Marcio Dolzan/ Estadão
Marcio Dolzan/ Estadão

Manifestantes distribuem feijoada em frente a prédio de Rodrigo Maia, no Rio

Cerca de 200 pessoas se reuniram na zona sul do Rio e fecharam duas quadras de avenida

Marcio Dolzan, O Estado de S.Paulo

21 de maio de 2017 | 17h25

RIO - Em uma ironia à feijoada oferecida pelo presidente Michel Temer a aliados políticos no sábado, logo após pronunciamento realizado em Brasília, manifestantes que protestam em frente ao prédio onde mora o presidente da Câmara dos Deputados, Rodrigo Maia (DEM), na zona sul do Rio, fizeram uma feijoada e a distribuíram aos presentes.

O ato chegou a reunir cerca de 200 manifestantes, mas, por volta das 17 horas, menos da metade deles continuavam em frente ao edifício, localizado na Avenida Prefeito Mendes de Morais, no bairro de São Conrado. Aos gritos de "Fora, Temer!" e "Diretas Já!", o grupo carregou faixas, cartazes e bandeiras de partidos de esquerda e de movimentos sociais.
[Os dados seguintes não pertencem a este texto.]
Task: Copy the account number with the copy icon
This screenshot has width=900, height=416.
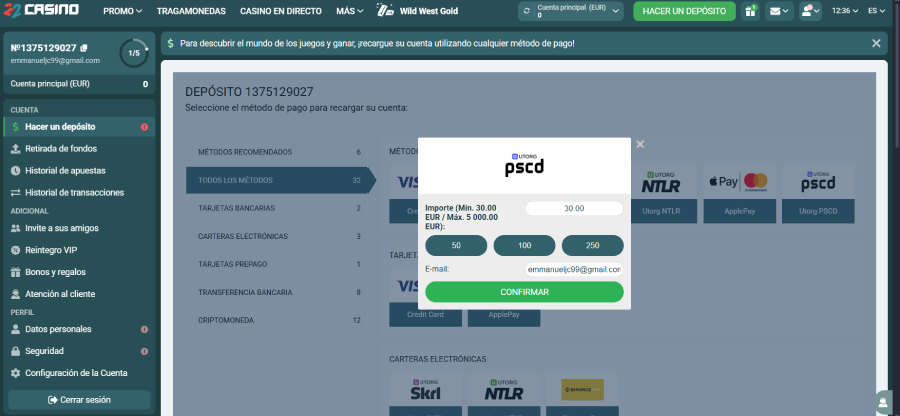Action: 84,48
Duas bandeiras do Brasil também foram empunhadas.

A Polícia Militar acompanhou a manifestação com cinco viaturas. A via, que chegou a ficar fechada ao longo de duas quadras por dez minutos, já foi liberada. Não houve registro de incidentes.
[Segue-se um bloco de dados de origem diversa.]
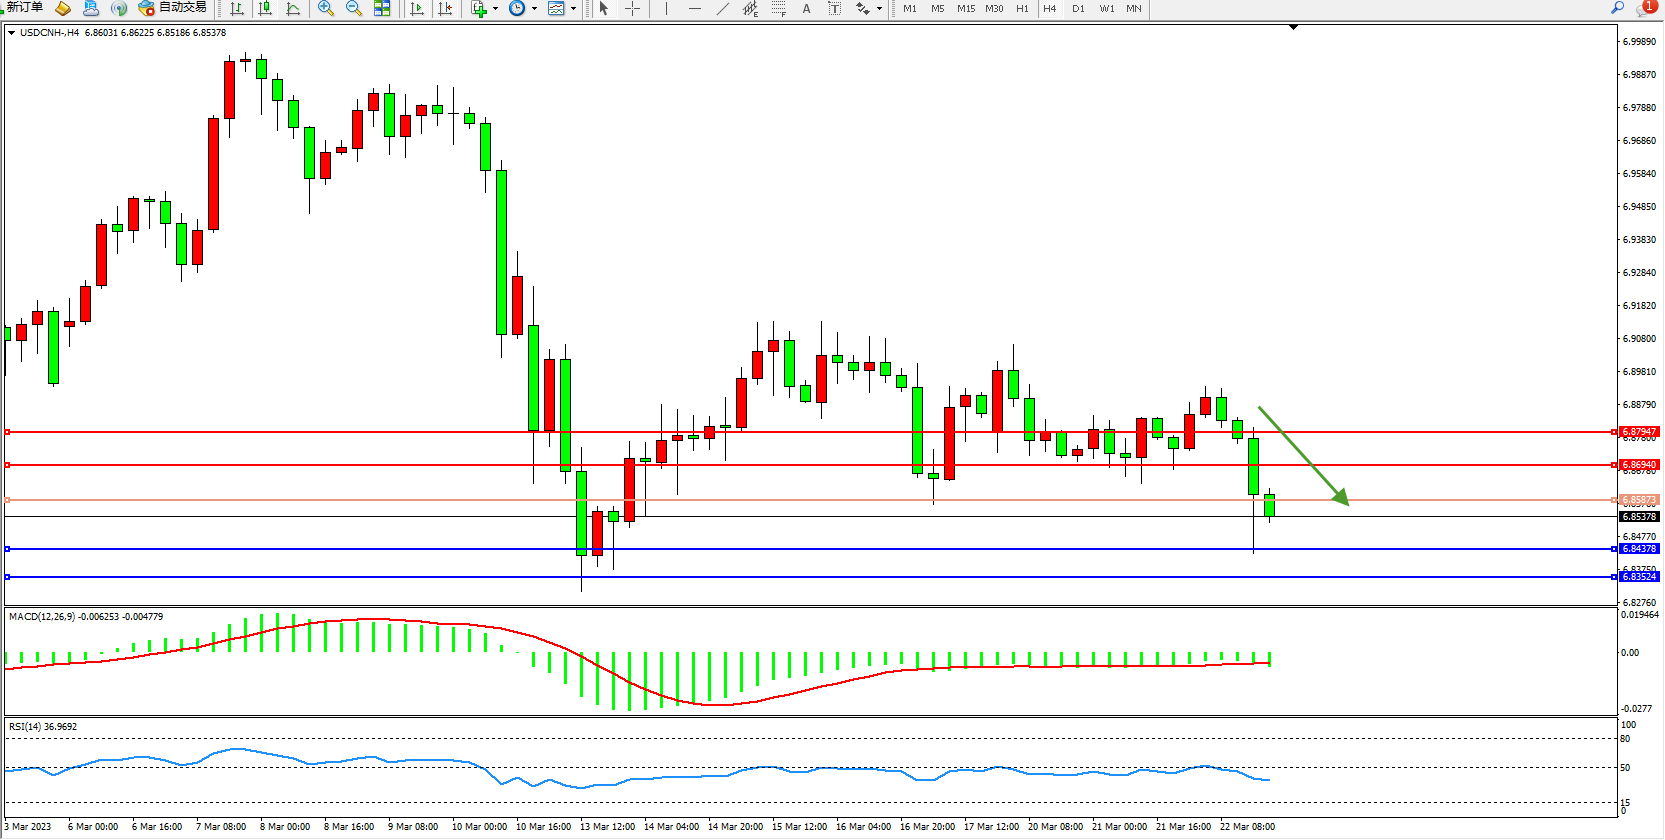Select the red line at 6.87947
1665x840 pixels.
pos(800,432)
O servidor estadual aposentado Vilmar Torres, 66, disse que o ato serve para mostrar a importância de eleições diretas para presidente. Ele se identificou como militante do PSOL, mas pediu apoio de todos os setores. "A classe média precisa entender que é preciso esquecer qualquer partido político agora. Não é PSDB, não é PMDB, não é PT. Temos que nos unir e pedir eleições diretas, porque isso que está acontecendo está acabando com o Executivo, com o Legislativo, com o Judiciário e, principalmente, com o País", afirmou.